A secret can be described as any key that provides access to sensitive information, services or assets. Generally these are API keys, encryption keys, Oauth tokens, certificates, PEM files, passwords, and passphrases.
We all know that Version Control Systems are not appropriate places to store secrets. Nonetheless, they are often found hardcoded into source code, within application logs and configuration files.
Guardian ensures that your secrets are not committed or hidden in your git history.
If you want to understand how GitGuardian has implemented its secrets detection engine, please read our documentation dedicated to this subject.
It is not possible to customize the detectors provided with the GitGuardian library. However, you can create your own custom detectors using regular expressions. Please note that this feature is currently in beta and is only available for workspaces under our Business plan (or in Business trial).

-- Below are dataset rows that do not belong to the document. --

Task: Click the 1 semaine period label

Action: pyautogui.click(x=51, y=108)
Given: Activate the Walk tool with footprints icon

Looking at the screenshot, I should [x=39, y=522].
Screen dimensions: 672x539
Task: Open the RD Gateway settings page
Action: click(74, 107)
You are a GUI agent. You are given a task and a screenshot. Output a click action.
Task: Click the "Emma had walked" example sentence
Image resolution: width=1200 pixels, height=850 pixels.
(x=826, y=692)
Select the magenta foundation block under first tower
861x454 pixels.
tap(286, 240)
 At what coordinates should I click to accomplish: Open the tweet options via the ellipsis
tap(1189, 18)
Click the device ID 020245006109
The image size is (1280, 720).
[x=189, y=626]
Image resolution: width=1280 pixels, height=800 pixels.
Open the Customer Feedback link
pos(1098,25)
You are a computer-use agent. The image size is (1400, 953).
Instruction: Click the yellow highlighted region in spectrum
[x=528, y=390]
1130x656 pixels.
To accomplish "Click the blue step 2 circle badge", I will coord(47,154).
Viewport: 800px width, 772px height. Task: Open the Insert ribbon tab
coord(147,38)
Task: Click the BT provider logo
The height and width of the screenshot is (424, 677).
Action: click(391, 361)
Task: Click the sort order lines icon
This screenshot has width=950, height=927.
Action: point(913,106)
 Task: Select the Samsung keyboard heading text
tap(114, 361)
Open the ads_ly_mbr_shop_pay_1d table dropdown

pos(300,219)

- Navigate to Settings > Secrets Detection
- In the navigation bar, click
Table of Detectors(or scroll down until you get there)
Add a custom detector, a modal will open
- Enter the details for your new custom detector:
- You must at least provide the name for your detector, and a set of examples for the format of your internal secret pattern.
- If you have the regular expression for the desired pattern, please provide it.
- You can provide additional information on the pattern, surrounding content or additional match requirements for the secret format you're after.
Once submitted, you will be able to track your custom secret detector request. Our engineering team will acknowledge the request and get in touch with you to validate the regular expression. Due to the nature of regular expressions and the potential for high volumes of alerts, it is important we review the results returned by your custom pattern to ensure precise and high fidelity alerts before deploying it to your workspace.
This feature is designed to help you detect secrets specific to your organization (e.g internal API tokens), all requests for detecting patterns like Personal Identifiable Information (PII) or Protected Health Information (PHI) will be rejected.
Requests in the
submitted state can be edited or deleted. Requests in
under implementation state however cannot be deleted.
Only Managers can create custom detector requests.
Please note that every workspace is only allowed to have 5 custom detector requests at a time. To place a new request, you will have to wait until one of your requests is accepted or rejected, or you can simply delete one of your
To provide you with high-precision alerts, GitGuardian tries to verify the validity of secrets through non-intrusive API calls made to the host, if and when possible.
GitGuardian automatically runs the secret validity checks in the background. The frequency of these checks depends on your plan and the status and age of secret incidents:
|Plan||Incident status||Incident age||Frequency|
|Business||Open||Less than a year old||Daily|
|Free||Open||Less than a year old||Weekly|
|Business||Open||More than a year old||Weekly|
|Free||Open||More than a year old||Monthly|
|Business||Ignored||Less than a year old||Half-yearly|
|Free||Ignored||Less than a year old||Never|
|Business||Ignored||More than a year old||Never|
|Free||Ignored||More than a year old||Never|
|Business||Resolved||Less than a year old||Monthly|
|Free||Resolved||Less than a year old||Half-yearly|
|Business||Resolved||More than a year old||Half-yearly|
|Free||Resolved||More than a year old||Never|
If you host GitGuardian on-premise, you can change these frequencies in your admin area.
It is possible to disable the validity checks for the entire GitGuardian workspace. However, please be advised that some detectors require validity checks to be enabled to be active. If you choose to keep validity checks globally disabled, these detectors will be deactivated and will no longer raise any incidents.
In addition, please note that when disabling secret validity checks, new secrets that could be marked as
invalid will have their validity set to
unknown since their associated validity checker is toggled off. Re-enabling the validity checker will trigger the verification process on all existing incidents, if and when possible.
Please note that these settings also apply to the API and ggshield. Detectors requiring validity checks to be enabled to be active will be deactivated and the rest of the detectors will return the value
unknown for secrets validity checks.
To verify if a detector requires validity checks to be enabled to raise incidents, go to the detector's dedicated page in the Secrets Detection documentation and look for the flag
Only valid secrets raise an alert: True.
You can find the exhaustive list of GitGuardian secrets detectors in the settings of your workspace.
You can activate or deactivate secrets detectors on an individual basis to refine your focus on incidents.
The frequency of a secrets detector is the number of matched secrets per million of commits.